Hamas has resumed firing rockets into Israel. Two have fallen in the South in the last couple of days. A roadside bomb exploded near an Israeli Army Jeep killing one soldier and wounding another. Some Israelis are now saying that Israel didn’t go far enough in operation Cast Lead, and made a mistake leaving the Hamas leadership in place, not entering Gaza City, not securing the release of Gilad Shalit. The Israeli public now seems to think that the troika of Olmert, Livni and Barak wasted valuable lives, time and resources.

Yet, according to media reports, critics of Israel’s actions in Gaza have fallen victim to the same illogical rhetoric espoused by Chavez, the leader of Venezuela, that Israel is guilty of the aggression, not Hamas. This is the same man who stood proudly arm in arm with Iranian leader Achminajad, apparently sharing a hope for the destruction of both the USA and Israel.

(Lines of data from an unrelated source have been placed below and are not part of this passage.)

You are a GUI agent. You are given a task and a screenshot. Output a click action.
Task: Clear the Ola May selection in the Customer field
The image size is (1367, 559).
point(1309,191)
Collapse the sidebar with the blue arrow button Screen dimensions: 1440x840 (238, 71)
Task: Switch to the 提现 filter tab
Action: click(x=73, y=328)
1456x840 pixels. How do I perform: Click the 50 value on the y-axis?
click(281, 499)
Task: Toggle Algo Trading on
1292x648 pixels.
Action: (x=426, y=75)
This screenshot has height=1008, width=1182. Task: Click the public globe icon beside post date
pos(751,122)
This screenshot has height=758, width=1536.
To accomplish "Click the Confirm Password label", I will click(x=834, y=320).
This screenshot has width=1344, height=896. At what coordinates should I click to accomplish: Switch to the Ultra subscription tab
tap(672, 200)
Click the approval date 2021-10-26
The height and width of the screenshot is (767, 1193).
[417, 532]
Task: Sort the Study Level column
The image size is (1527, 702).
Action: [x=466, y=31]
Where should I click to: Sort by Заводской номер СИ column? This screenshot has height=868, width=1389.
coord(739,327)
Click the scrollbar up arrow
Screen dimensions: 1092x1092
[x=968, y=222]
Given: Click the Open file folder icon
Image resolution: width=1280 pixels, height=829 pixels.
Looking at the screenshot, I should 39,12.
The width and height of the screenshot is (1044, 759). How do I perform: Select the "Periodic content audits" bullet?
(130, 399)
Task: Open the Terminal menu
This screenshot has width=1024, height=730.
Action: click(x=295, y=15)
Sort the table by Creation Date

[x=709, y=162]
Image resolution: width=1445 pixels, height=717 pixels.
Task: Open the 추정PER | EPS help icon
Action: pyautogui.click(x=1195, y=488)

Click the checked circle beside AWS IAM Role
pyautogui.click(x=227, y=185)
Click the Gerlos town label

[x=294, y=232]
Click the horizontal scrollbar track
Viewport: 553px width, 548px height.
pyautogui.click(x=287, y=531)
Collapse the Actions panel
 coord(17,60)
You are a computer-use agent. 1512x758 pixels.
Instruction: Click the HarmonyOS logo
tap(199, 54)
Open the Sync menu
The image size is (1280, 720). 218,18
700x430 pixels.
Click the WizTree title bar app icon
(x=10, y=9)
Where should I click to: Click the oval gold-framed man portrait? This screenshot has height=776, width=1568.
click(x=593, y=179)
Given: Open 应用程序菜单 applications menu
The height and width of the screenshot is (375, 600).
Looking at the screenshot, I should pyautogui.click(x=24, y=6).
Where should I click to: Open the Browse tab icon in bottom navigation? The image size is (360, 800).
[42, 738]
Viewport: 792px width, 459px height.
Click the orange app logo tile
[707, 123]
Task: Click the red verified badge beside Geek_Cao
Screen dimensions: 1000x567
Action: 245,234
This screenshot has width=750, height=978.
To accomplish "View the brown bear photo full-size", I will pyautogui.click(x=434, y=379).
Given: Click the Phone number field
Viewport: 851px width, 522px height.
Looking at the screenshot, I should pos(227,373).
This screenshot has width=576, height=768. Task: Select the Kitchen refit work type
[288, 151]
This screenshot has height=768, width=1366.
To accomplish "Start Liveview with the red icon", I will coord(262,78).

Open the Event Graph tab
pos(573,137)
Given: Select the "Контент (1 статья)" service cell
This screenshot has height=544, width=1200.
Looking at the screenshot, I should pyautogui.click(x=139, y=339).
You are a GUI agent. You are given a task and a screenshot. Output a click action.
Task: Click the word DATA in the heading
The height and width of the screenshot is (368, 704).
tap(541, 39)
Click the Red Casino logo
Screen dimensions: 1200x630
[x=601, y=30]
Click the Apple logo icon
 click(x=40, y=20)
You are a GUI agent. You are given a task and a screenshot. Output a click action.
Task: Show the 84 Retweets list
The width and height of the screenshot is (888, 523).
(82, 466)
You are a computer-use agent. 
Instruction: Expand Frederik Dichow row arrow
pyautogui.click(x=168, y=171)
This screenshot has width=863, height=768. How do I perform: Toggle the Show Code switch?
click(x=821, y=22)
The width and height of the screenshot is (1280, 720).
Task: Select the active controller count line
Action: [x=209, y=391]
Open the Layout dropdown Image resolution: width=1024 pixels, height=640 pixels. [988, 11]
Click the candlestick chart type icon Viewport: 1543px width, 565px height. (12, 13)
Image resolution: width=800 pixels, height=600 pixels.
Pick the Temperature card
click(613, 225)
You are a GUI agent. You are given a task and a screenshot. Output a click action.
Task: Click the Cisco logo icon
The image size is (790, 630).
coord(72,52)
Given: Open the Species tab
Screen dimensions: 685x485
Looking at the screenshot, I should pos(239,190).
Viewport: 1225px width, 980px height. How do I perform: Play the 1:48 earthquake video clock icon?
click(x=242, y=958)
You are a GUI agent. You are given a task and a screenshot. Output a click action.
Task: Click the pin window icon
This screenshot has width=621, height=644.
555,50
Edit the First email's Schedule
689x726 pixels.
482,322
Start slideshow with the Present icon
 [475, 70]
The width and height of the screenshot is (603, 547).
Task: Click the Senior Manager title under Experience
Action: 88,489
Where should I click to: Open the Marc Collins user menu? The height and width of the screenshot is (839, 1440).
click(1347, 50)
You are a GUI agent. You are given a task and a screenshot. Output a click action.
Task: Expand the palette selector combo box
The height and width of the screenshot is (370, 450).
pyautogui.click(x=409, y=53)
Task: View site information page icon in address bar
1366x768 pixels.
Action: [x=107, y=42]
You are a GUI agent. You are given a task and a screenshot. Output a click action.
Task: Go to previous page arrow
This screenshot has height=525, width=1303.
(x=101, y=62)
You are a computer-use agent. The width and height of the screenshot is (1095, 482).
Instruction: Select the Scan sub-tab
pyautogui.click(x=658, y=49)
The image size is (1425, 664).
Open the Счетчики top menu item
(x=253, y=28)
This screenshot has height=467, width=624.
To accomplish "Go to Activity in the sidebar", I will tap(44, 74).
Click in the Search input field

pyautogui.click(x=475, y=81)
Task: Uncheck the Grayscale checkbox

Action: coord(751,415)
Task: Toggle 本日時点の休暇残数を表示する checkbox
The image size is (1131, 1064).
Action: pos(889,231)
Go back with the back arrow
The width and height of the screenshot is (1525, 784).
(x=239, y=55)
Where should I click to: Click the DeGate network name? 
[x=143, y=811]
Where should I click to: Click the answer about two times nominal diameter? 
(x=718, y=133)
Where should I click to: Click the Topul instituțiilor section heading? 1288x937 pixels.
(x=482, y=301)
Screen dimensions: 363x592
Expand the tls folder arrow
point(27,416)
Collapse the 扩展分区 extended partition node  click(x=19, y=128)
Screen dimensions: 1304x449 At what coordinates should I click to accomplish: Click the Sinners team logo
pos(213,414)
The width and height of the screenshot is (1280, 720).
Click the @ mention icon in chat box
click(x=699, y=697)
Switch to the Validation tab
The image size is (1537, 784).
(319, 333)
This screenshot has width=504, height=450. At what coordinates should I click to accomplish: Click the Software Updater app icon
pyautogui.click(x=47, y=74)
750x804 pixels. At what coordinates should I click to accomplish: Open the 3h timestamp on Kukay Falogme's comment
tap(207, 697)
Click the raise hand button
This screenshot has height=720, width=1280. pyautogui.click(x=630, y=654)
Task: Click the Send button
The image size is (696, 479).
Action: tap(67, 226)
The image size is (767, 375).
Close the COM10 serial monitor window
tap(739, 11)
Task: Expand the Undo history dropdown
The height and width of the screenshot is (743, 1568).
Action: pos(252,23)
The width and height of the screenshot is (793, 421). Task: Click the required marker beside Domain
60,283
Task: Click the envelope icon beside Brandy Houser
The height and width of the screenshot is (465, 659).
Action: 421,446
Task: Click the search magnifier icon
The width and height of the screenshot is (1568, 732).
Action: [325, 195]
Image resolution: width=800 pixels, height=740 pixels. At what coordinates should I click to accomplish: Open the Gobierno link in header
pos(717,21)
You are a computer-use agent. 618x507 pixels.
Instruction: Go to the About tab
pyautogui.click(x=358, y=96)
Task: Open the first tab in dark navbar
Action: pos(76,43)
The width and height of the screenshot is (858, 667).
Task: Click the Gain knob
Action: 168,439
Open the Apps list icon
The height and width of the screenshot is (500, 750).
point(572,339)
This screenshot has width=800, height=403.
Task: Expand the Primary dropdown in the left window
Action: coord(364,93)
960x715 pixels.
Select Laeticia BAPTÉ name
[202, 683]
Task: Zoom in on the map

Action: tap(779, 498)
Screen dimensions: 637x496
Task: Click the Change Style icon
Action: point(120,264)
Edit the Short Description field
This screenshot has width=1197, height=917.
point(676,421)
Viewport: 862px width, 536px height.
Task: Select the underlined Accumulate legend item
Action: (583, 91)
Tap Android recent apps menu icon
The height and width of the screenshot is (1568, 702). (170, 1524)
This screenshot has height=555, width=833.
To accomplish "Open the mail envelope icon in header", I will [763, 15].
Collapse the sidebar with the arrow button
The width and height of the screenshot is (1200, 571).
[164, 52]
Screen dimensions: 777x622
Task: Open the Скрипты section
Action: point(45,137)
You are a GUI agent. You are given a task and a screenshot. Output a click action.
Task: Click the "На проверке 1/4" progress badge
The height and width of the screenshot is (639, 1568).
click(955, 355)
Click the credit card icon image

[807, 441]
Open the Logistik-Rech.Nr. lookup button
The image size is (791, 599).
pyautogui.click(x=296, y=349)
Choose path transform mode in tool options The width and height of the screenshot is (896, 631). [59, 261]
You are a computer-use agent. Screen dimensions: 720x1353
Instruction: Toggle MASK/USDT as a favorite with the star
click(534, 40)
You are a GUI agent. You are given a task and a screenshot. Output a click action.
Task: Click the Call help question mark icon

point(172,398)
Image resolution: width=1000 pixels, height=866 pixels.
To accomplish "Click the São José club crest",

A few American professors have reportedly joined the Chavez camp. Pictures in the newspapers show demonstrations, usually lead by people wearing Arab kafyiah’s around their necks, holding signs PLO flags, and calling for Israel’s destruction, while some of the protestors chant ‘death to the Jews.’ Many of the professors are also of Arab origin. Some of the protestors, including the Nobel Prize-winning nuclear scientist al Baradeh, clearly have pro-Arab sympathies.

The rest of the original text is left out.